## Begin The records

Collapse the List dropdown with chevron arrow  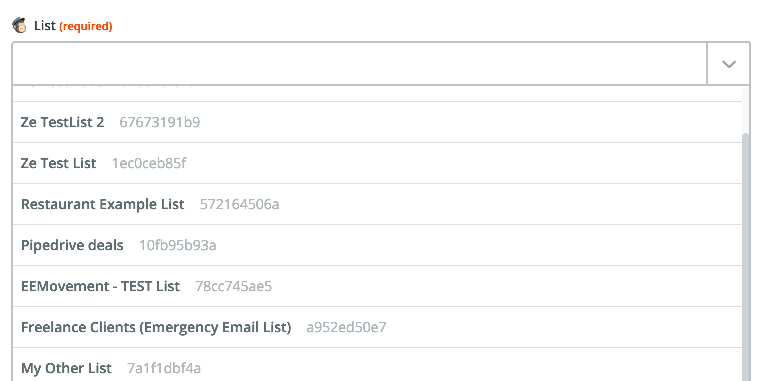(x=728, y=64)

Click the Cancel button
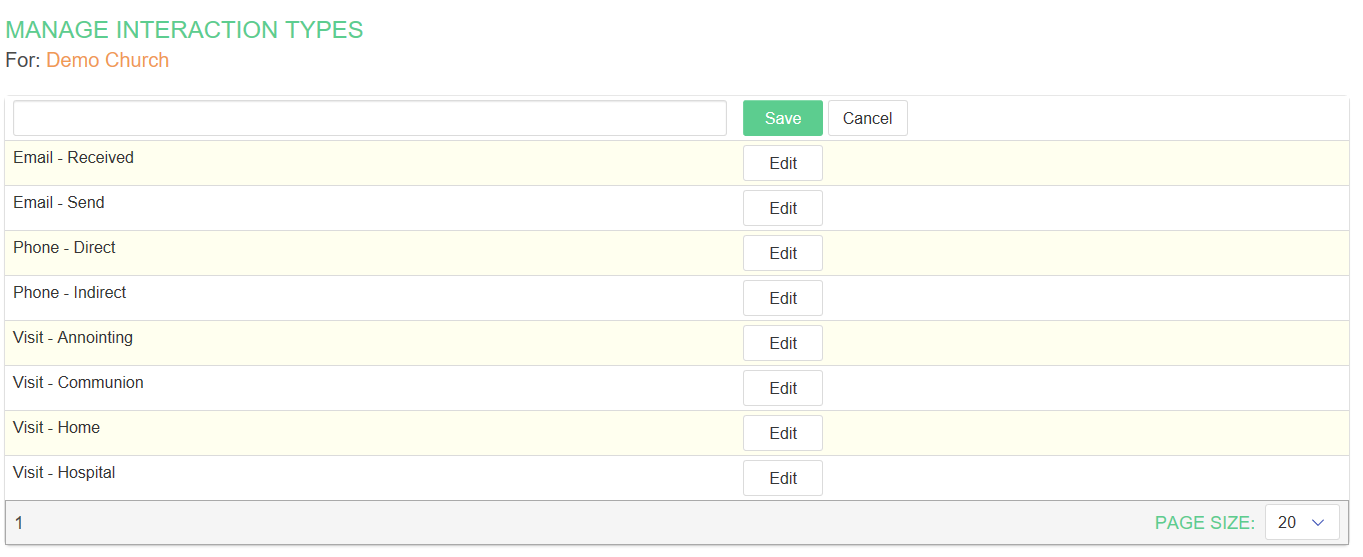click(x=867, y=118)
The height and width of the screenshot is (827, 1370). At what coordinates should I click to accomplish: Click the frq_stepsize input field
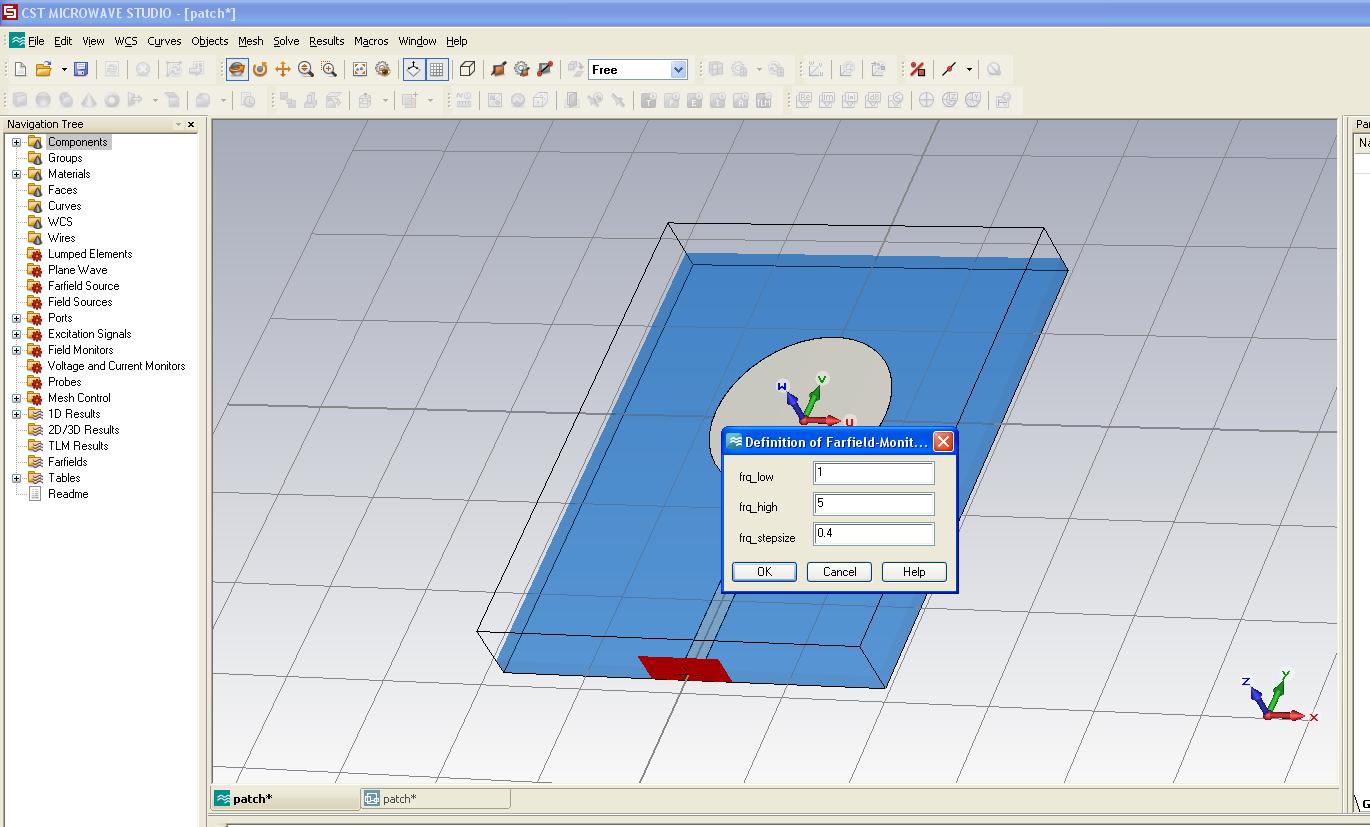[x=874, y=534]
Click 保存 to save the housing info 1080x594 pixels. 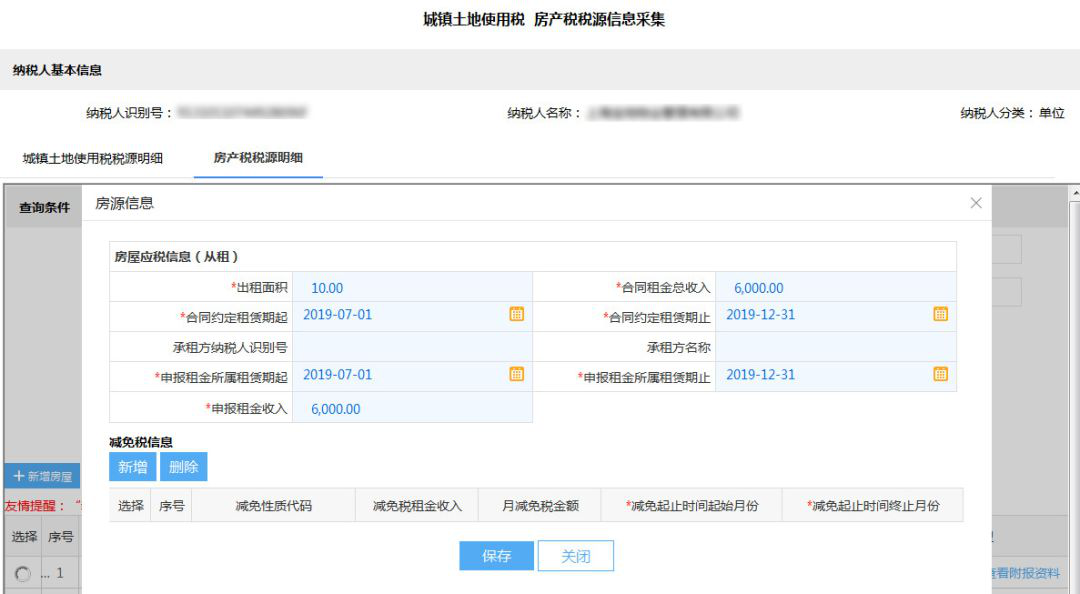click(x=496, y=555)
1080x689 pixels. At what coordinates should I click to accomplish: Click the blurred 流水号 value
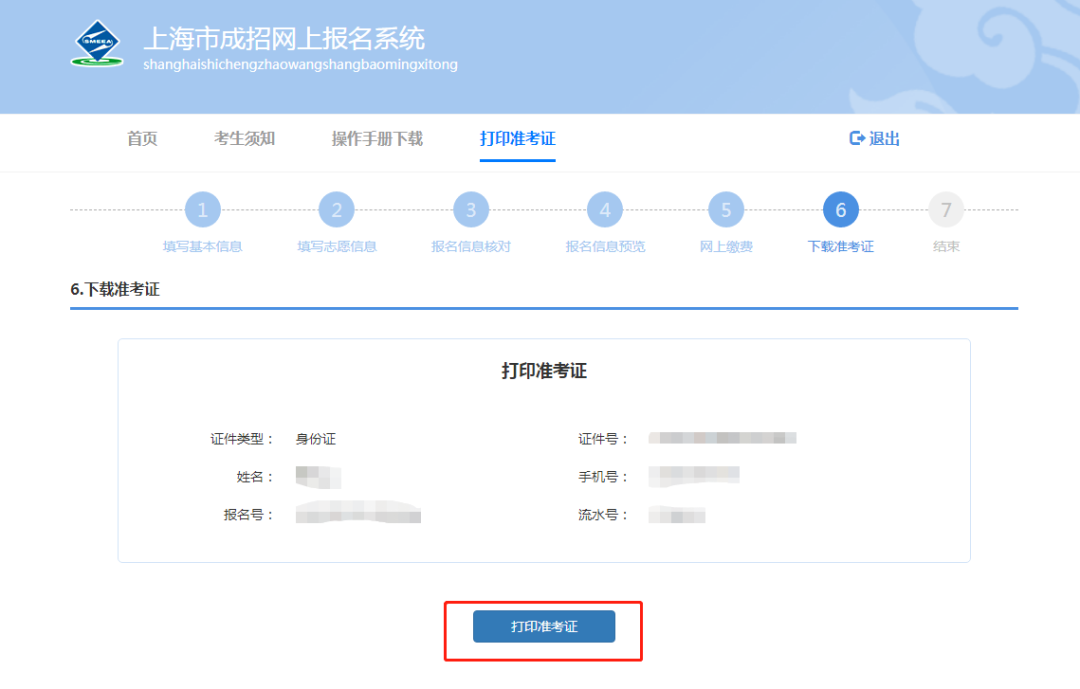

## End The records

- [Work to be completed] Count the lines of the listing above that contain the string "coordinates", treating uppercase and lowercase as different, and reply with the number alone.

- [The answer] 2